Advanced Song Search Using Lyrics
We built an information retrieval pipeline that allows searching for a song using its lyrics.
This is a research project done as part of the course "Advanced Information Retrieval" at the Technical University of Graz.
Documents (lyrics):
- We used the Genius Song Lyrics Dataset from Kaggle.
- The 5 million songs take up over 9 GB of memory, so for our purposes, we had to limit ourselves to just 100k songs to make working with the dataset easier.
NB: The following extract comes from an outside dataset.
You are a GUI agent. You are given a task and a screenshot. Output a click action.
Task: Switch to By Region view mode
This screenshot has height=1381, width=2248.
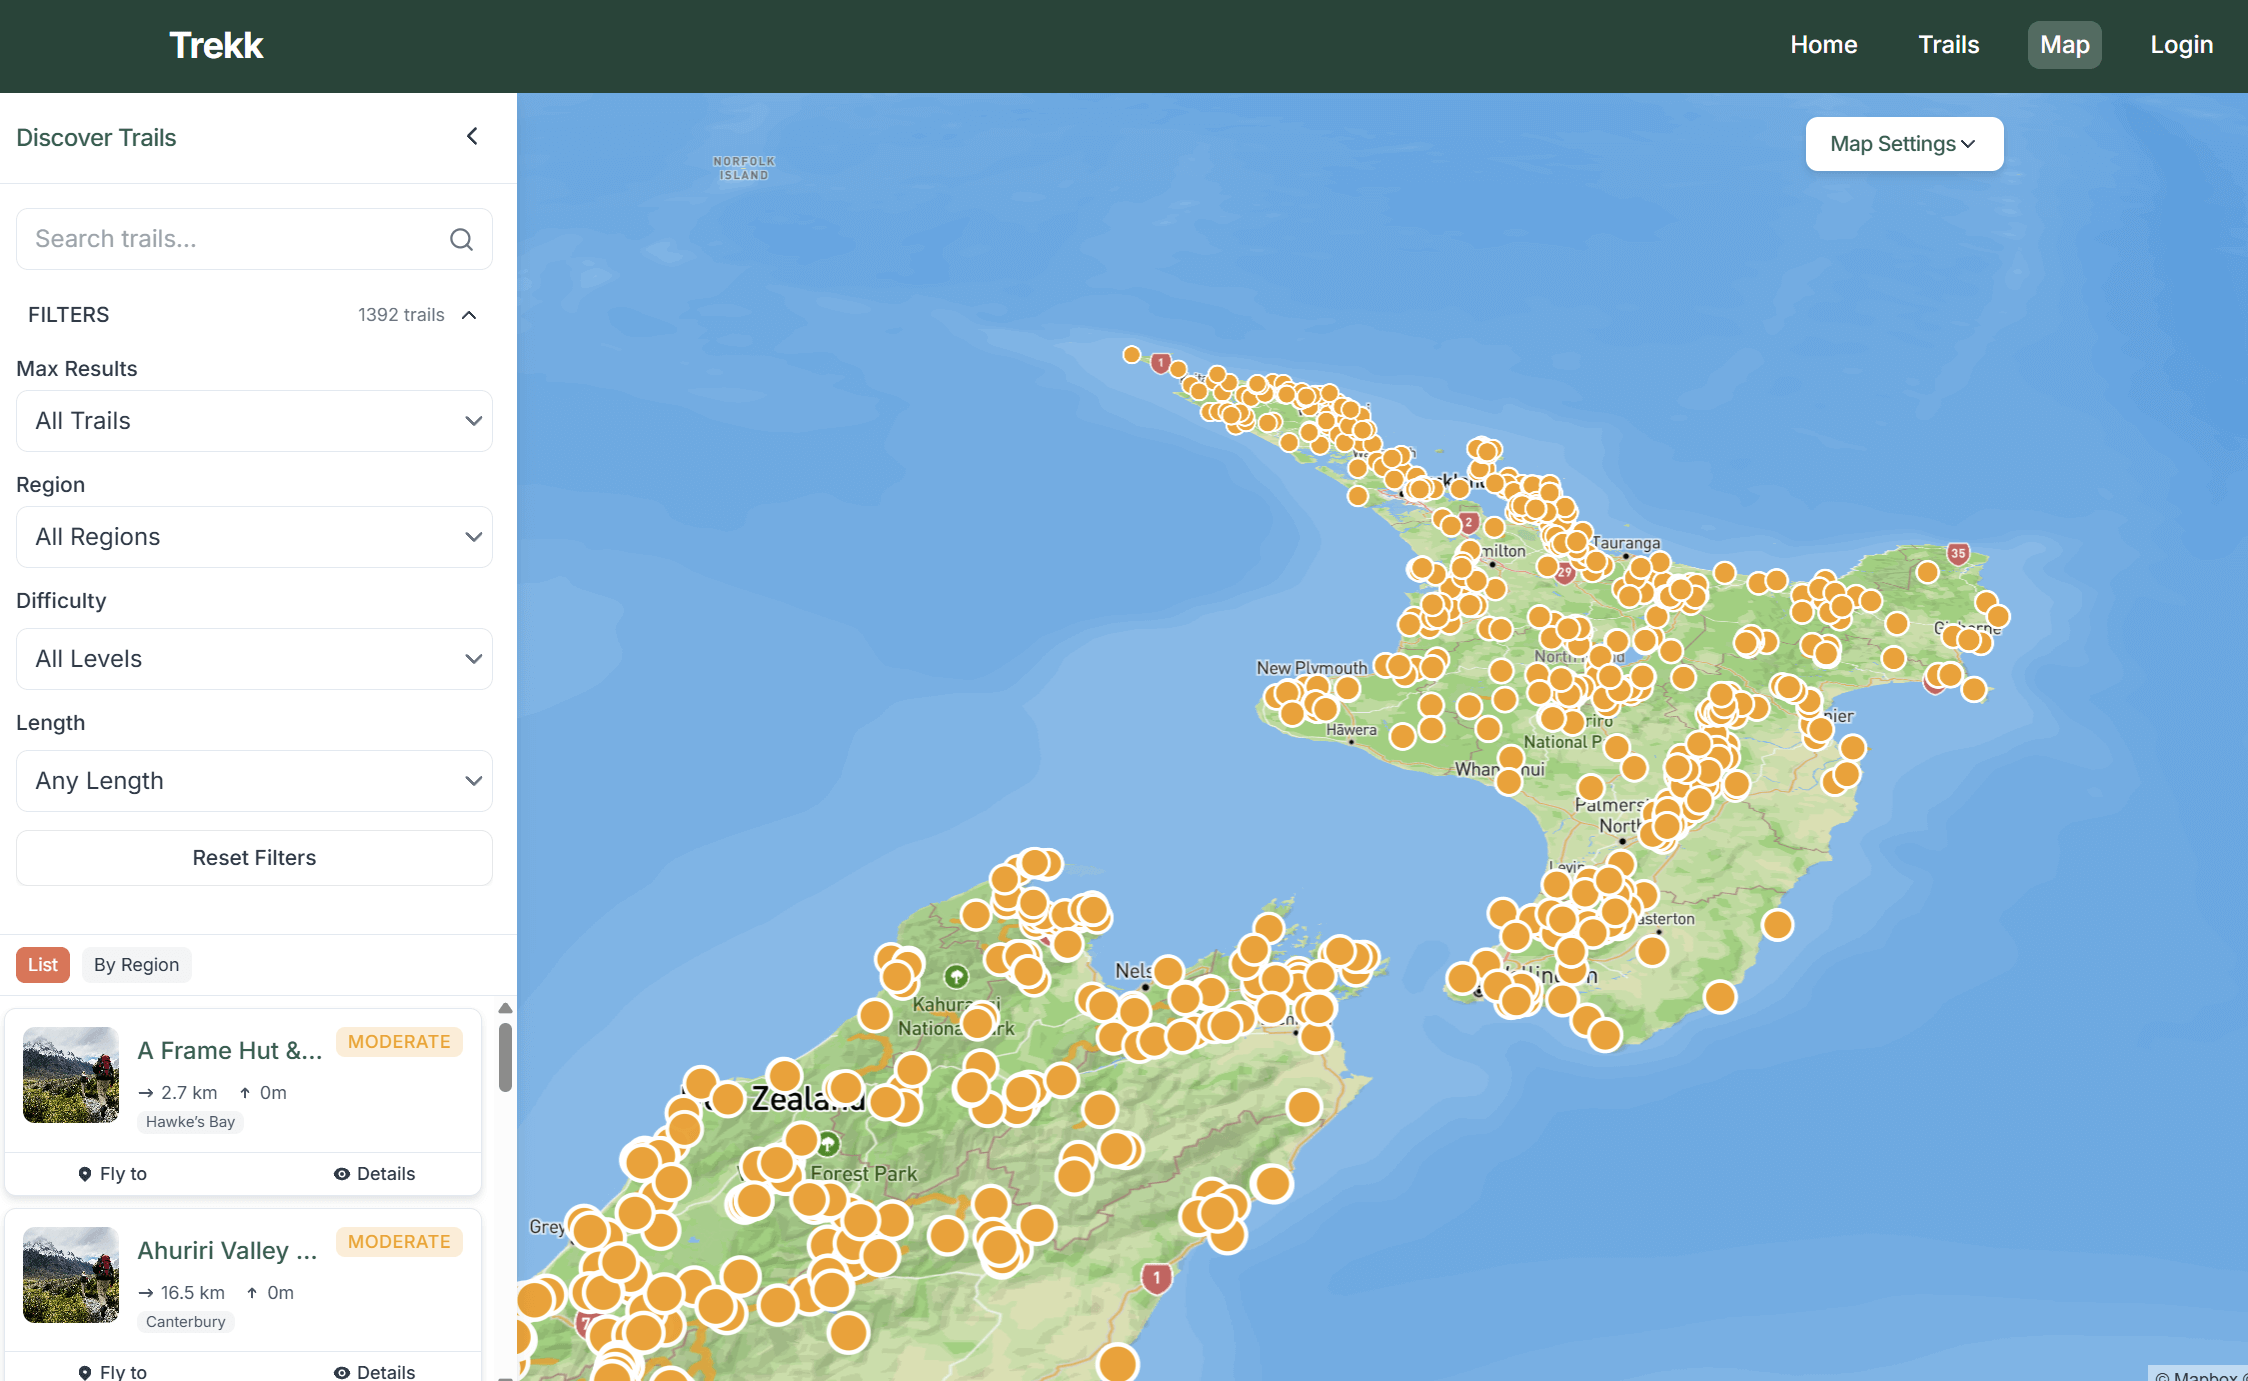click(136, 964)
- We preprocessed the lyrics data by...
- taking only english songs
- removing some corrupted lyrics
- removing stopwords & punctuation
- stemming the words
Queries & training data:
- We generated queries for the songs by randomly...
- taking the first verses
- or taking the first verses of the chorus
- or taking some random verses.
- Queries were perturbed by randomly...
- removing some words or letters,
- switching letters,
- introducing typos (of neighboring keys),
- introducing common misspellings.
- Retrieval: TF-IDF (top 100 results)
- Re-ranking: monoBERT and word2vec (top 10 results) Please note that word2vec was not fully implemented in time for the deadline.
- Evaluation: MRR, Hitrate@k, Precision@k
In our limited testing, the model did not perform that well. Since the word2vec implementation wasn't finished in time for the deadline, we only used monoBERT for re-ranking and could not compare it to the other re-ranker.
When testing the performance using 300 queries, we got the following results:
- Mean hitrate@10: 40.00%
- Mean MRR: 0.2505
- Mean Precision@10: 4.00% (to be expected, since it's the same as hitrate@10 divided by 10)
When testing TF-IDF on 10,000 queries without re-ranking, we got the following results:
Mean hitrate | Value |
---|---|
@1 | 5.47% |
@10 | 14.93% |
@50 | 27.00% |
@100 | 34.27% |
@500 | 53.24% |
This indicates that the re-ranker monoBERT performs rather well, given that many relevant documents aren't retrieved by TF-IDF in the first place. It manages to return the correct document in the top 10 results in 40% of the cases, on average even in the top 4 results.